本文:
-- -- --

ミニレポート第286回 国道352号不通区間 栖吉町末端部 前編

所在地 新潟県長岡市
探索日 2011.05.17
公開日 2024.11.08

 稀少な国道不通区間の“未来が見えない”末端へ


令和6(2024)年11月時点で、国道の交通不能区間(≒まともな車道として繋がっていない区間)がどのくらい残っているか、ご存知だろうか。

ちなみに、全国の国道の総路線数は459本で、その合計延長(実延長)は約55000kmある。


答えは、16路線、18ヶ所、合計195.7kmである。

上に掲載したのは、国交省の『道路データブック2024』の「一般国道における交通不能区間の状況(2023年(令和5年)6月末)」という資料だが、掲載されている路線のうち、国道417号の不通区間は同年11月の冠山峠道路開通によって解消したため、現時点では上記の数字になっていると思われる。

この数字を多いと感じる人よりは、少ないと感じる人の方が多いと思う。
“酷道”と呼ばれるような未整備の国道も次第に減ってきているが、“酷道”以下の未整備状態である不通区間となると、これはもう相当稀少な存在なのだ。
しかも、そのうちのいくつかは不通の解消へ向けた事業が進められている最中だから、遠くない将来に返上となる見通しがある。ここのような永久的に解消されなさそうな路線も含まれているので、不通区間の“絶滅”は今のところ考えにくいが)

今回取り上げるのは、上記リストの赤枠のところにある、国道352号の不通区間である。
総延長が331.7km(重複区間を除いた実延長は240.6km)もある長い国道352号には、全国屈指の“酷道”として名高い福島〜新潟県境区間の「樹海ライン」があるのだが、そこを通り抜けた先の新潟県長岡市の萱峠には、全長4.9kmの【自動車交通不能区間】未改良道路(供用を開始している)のうち幅員、曲線半径、勾配その他道路状況により、最大積載量4トンの貨物自動車が通行でき ない区間が地味に存在する。

-- -- --

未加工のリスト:

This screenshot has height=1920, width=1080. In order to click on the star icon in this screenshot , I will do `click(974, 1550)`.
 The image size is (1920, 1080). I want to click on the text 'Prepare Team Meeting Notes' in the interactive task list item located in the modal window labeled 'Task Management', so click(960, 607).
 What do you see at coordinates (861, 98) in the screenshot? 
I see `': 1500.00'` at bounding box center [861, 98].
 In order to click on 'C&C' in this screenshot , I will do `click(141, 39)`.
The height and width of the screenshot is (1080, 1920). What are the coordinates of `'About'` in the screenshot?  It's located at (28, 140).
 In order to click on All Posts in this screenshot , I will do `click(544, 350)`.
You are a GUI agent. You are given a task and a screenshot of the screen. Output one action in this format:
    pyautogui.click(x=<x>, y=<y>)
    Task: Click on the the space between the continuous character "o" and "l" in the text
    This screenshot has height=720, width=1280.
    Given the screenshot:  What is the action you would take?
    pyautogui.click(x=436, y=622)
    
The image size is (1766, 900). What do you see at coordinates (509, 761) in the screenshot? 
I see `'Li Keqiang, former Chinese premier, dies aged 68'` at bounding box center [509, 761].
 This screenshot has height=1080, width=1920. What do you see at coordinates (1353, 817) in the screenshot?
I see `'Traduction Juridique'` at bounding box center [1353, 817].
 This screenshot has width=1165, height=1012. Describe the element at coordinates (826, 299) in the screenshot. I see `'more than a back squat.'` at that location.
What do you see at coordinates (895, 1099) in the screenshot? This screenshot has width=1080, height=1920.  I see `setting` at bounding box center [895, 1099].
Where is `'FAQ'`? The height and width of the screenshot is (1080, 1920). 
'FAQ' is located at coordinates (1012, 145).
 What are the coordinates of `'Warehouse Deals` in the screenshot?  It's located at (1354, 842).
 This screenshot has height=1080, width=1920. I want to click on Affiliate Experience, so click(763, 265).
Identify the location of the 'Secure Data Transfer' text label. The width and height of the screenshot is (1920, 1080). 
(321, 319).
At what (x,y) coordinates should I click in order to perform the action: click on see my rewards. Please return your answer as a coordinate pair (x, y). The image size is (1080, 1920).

-- -- --

やること一覧:
a: 国道352号の不通区間を扱った本文から、「この数字を多いと感じる人よりは、少ないと感じる人の方が多いと思う。」という一文を英語に訳すこと。
b: リストのうち、「You are a GUI」を含む行から「What do you see at coordinates (895, 1099)」を含む行までを、両端の行も含めてそのまま書き写すこと。

課題別の回答:
a: I think more people will feel this number is small than will feel it is large.

b:
You are a GUI agent. You are given a task and a screenshot of the screen. Output one action in this format:
    pyautogui.click(x=<x>, y=<y>)
    Task: Click on the the space between the continuous character "o" and "l" in the text
    This screenshot has height=720, width=1280.
    Given the screenshot:  What is the action you would take?
    pyautogui.click(x=436, y=622)
    
The image size is (1766, 900). What do you see at coordinates (509, 761) in the screenshot? 
I see `'Li Keqiang, former Chinese premier, dies aged 68'` at bounding box center [509, 761].
 This screenshot has height=1080, width=1920. What do you see at coordinates (1353, 817) in the screenshot?
I see `'Traduction Juridique'` at bounding box center [1353, 817].
 This screenshot has width=1165, height=1012. Describe the element at coordinates (826, 299) in the screenshot. I see `'more than a back squat.'` at that location.
What do you see at coordinates (895, 1099) in the screenshot? This screenshot has width=1080, height=1920.  I see `setting` at bounding box center [895, 1099].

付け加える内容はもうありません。